As We can see we have 1941 entries and there is no null values.For this we will need comparatively less data processing e.g putting dummy entries.
We have total of 34 columns .

In [None]:
X.info()

We will use head function of the pandas DataFrame object. The HEAD function takes the number of rows to be listed as parameters and lists from the first row. By default, the number of rows to list is 5.

In [None]:
X.head()

The statistical summary of the properties in the data set is defined as **Descriptive Statistics**. It aims to present the summary and analysis of the descriptive statistical data set by statistical calculations.

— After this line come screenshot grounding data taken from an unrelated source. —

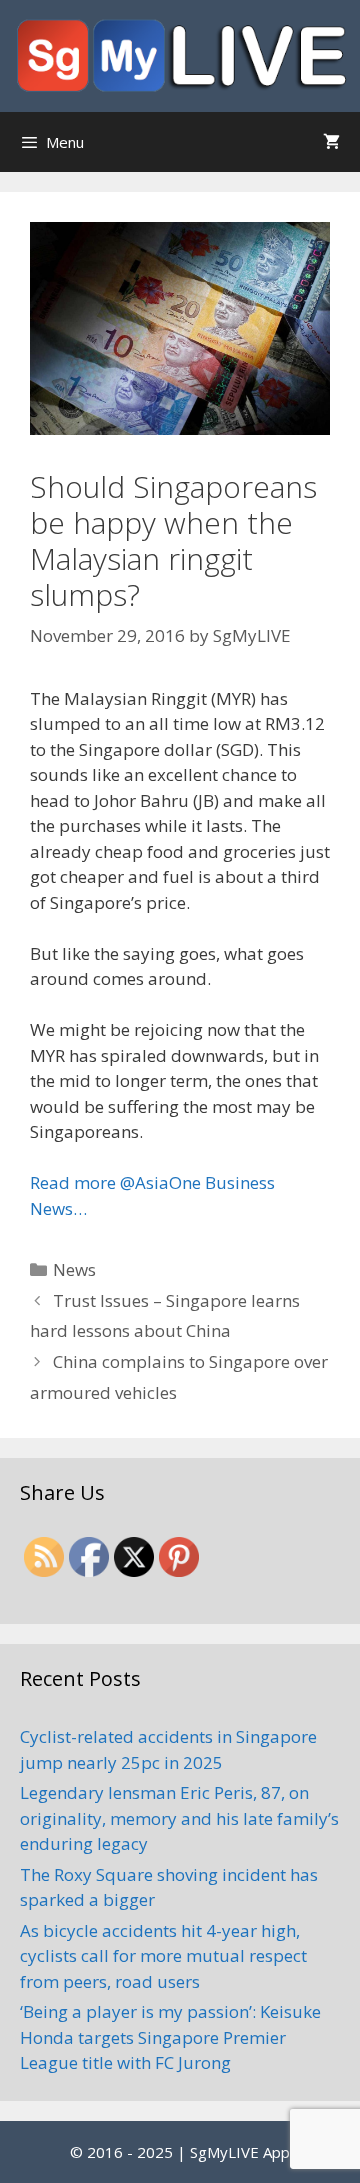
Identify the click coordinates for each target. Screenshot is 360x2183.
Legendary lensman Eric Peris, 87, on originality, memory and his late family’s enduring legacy (179, 1818)
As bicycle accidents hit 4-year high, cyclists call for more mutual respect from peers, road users (163, 1956)
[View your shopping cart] (331, 142)
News (74, 1269)
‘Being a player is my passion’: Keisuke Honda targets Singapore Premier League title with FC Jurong (170, 2037)
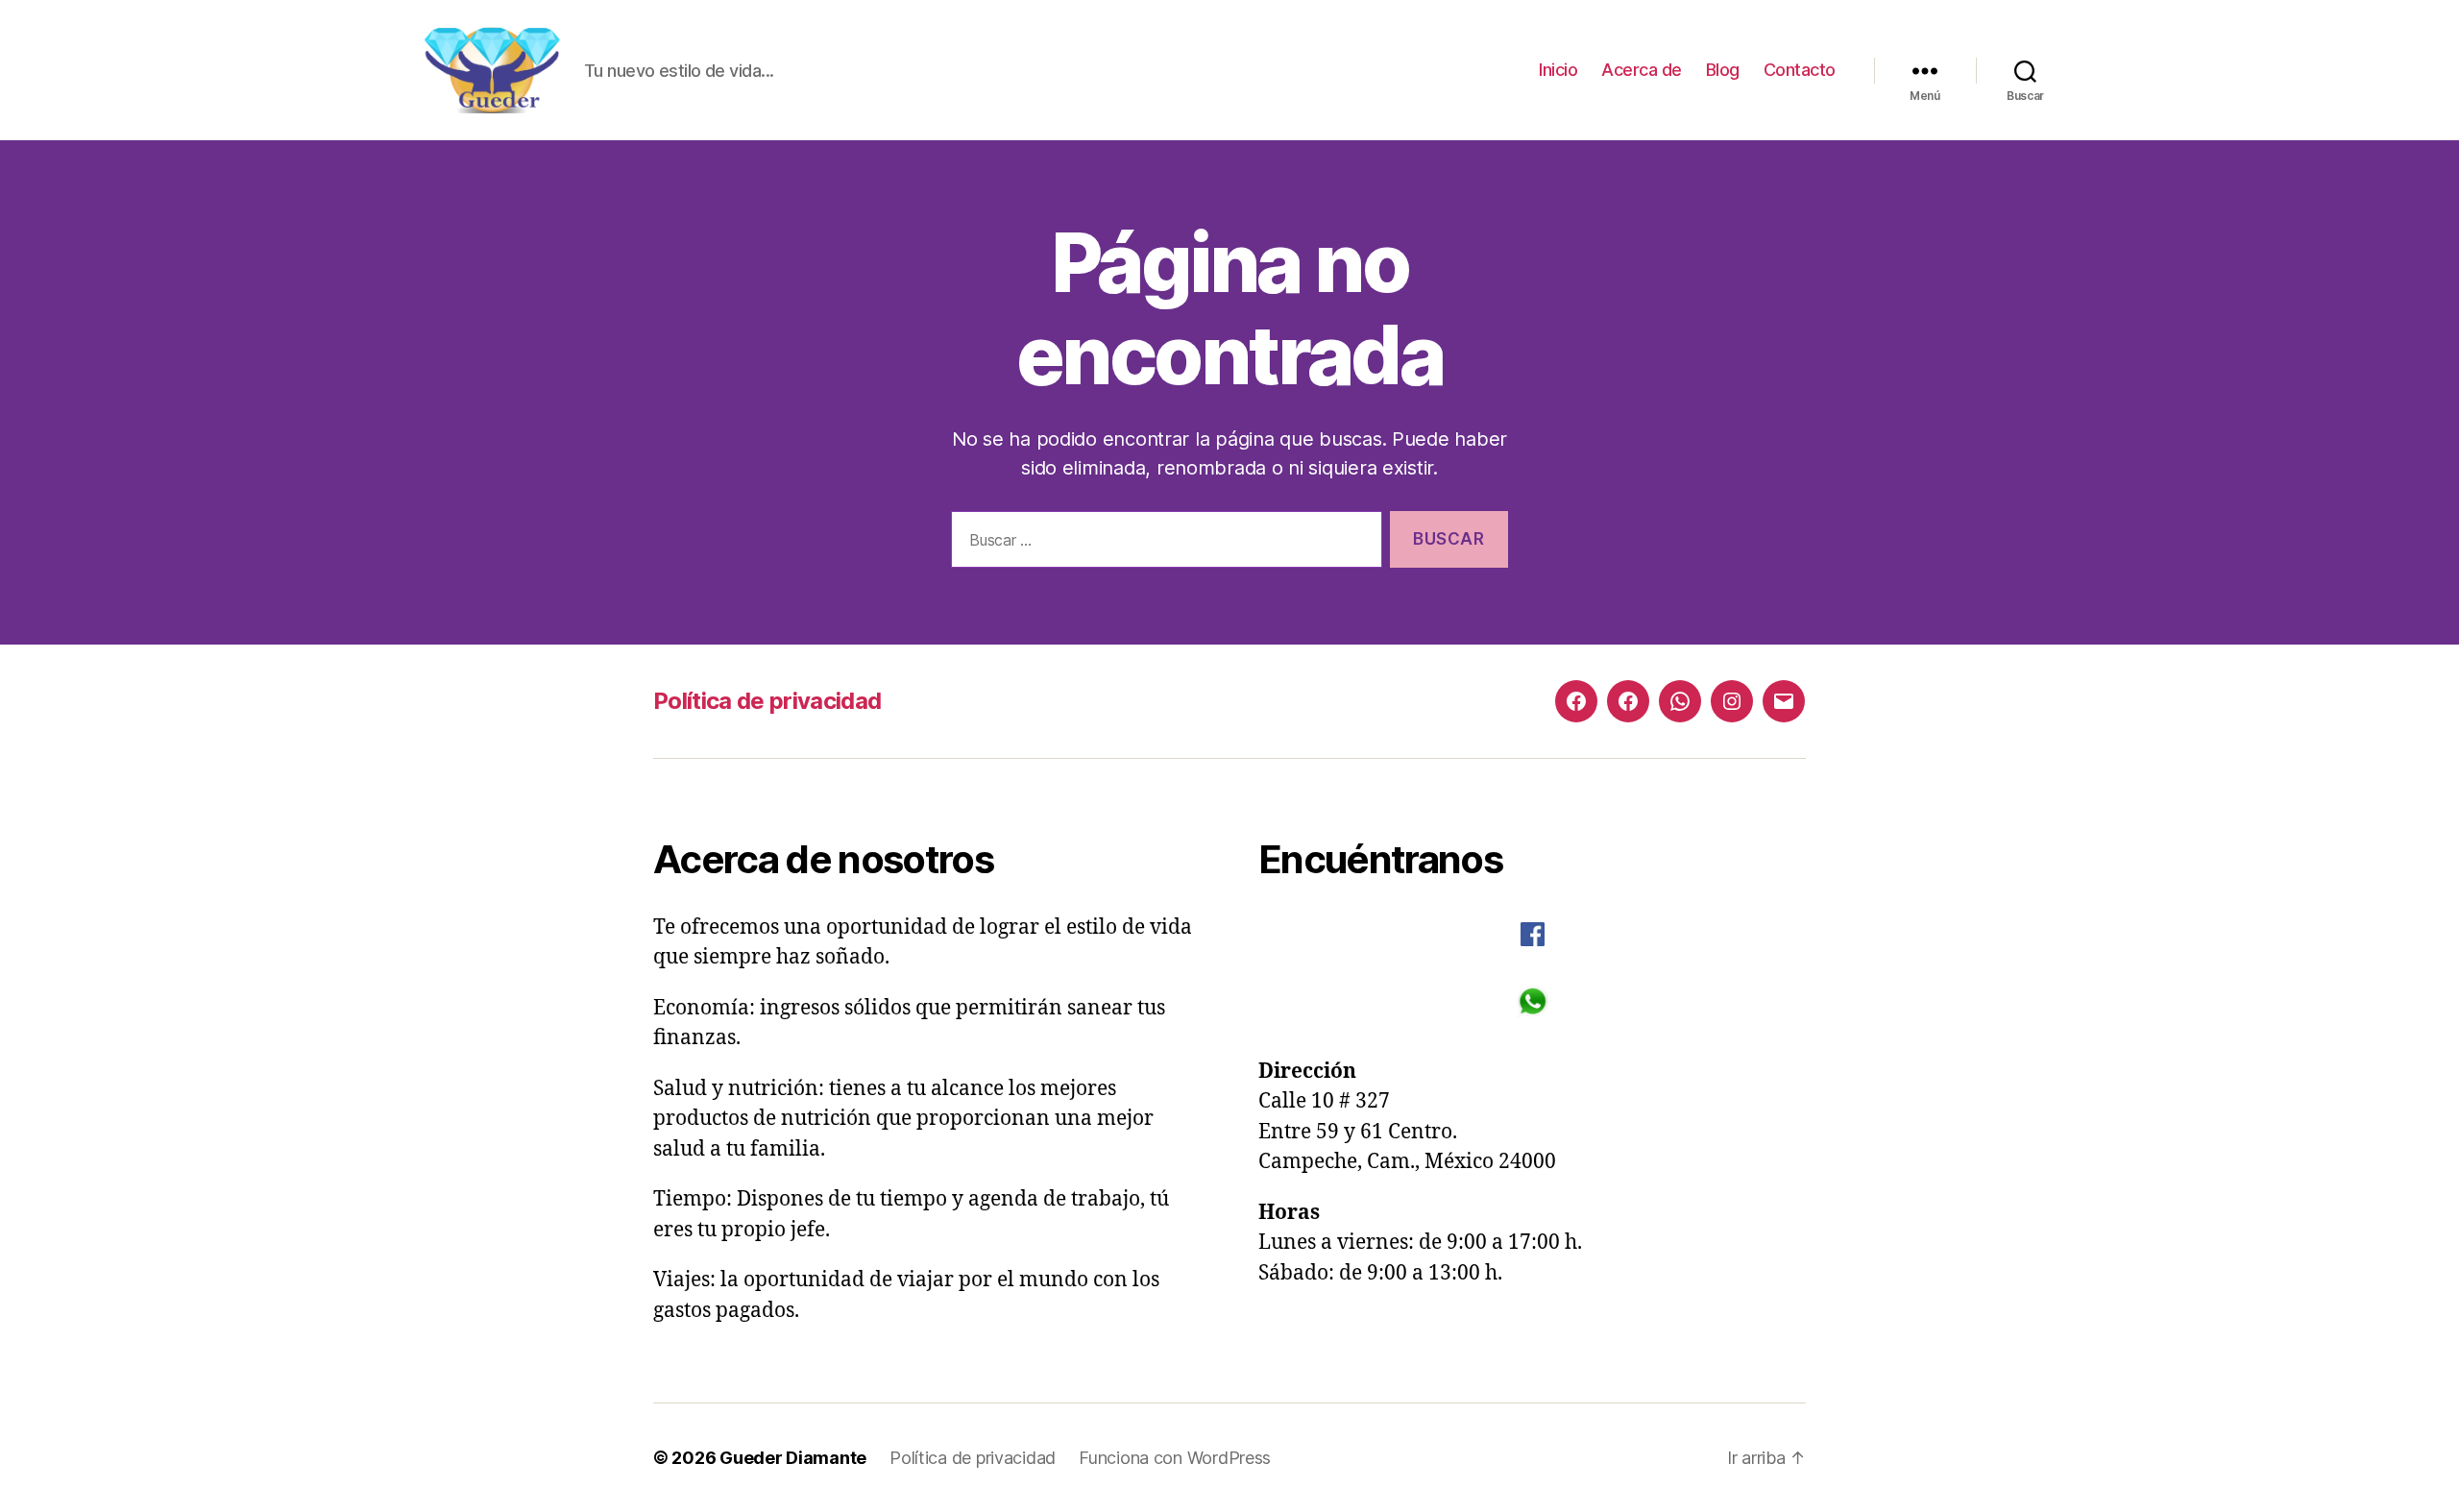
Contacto (1800, 70)
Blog (1723, 70)
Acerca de (1641, 70)
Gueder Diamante (792, 1458)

The given statistical measures are:

1.     count= number of samples
1.     mean= the mean of this attribute among all samples
1.     std= the standard deviation of this attribute
1.     min= the minimal value of this attribute
1.     25%= the lower percentile
1.     50%= the median
1.     75%= the upper percentile
1.     max= the maximal value of this attribute


In [None]:
display(X.describe(include="all"))

**HEATMAP**

A heat map is a graphical representation of data where the values contained in a matrix are represented as colors.
The heatmap on our data doesnot give any useful information.

In [None]:
sns.set(rc={'figure.figsize':(12,10)})
corr = X.corr()
sns.heatmap(corr, xticklabels=corr.columns.values,yticklabels=corr.columns.values)

**HISTOGRAM**

A histogram is an accurate representation of the distribution of numerical data

In [None]:


X.hist(figsize=(20,20))
plt.show()



# Data Processing

 We are dividing our dateset in **features** and **faults** dataset.The faults dataset contains
7 columns while the features dataset contains 27 columns.

In [None]:
X1 = X.values
y_dataframe =X[["Pastry","Z_Scratch","K_Scatch","Stains","Dirtiness","Bumps","Other_Faults"]]
features = X1[:,0:27]
x = pd.DataFrame(features)





In [None]:
y_dataframe.info()

converting the faults dataset(7 colums) into single column

In [None]:


# I want to get a single column for machine learning purpose -> DOING INVERSE OF ONE HOT ENCODING
y = []
for i in range(y_dataframe.shape[0]):
    if y_dataframe["Pastry"].values[i] == 1:
        y.append("Pastry")
    elif y_dataframe["Z_Scratch"].values[i] == 1:
        y.append("Z_Scratch")
    elif y_dataframe["K_Scatch"].values[i] == 1:
        y.append("K_Scatch")
    elif y_dataframe["Stains"].values[i] == 1:
        y.append("Stains")
    elif y_dataframe["Dirtiness"].values[i] == 1:
        y.append("Dirtiness")
    elif y_dataframe["Bumps"].values[i] == 1:
        y.append("Bumps")
    else:
        y.append("Other_Faults")

In [None]:
y=np.array(y)

In [None]:
y.shape

In [None]:

faultstype= pd.DataFrame({'faults':y})

Faults dataset description

In [None]:
faultstype.describe()

**Heatmap**

*There is inexistant correlation between different faults.*

In [None]:
sns.set(rc={'figure.figsize':(12,10)})
corr = y_dataframe.corr()
sns.heatmap(corr, xticklabels=corr.columns.values,yticklabels=corr.columns.values)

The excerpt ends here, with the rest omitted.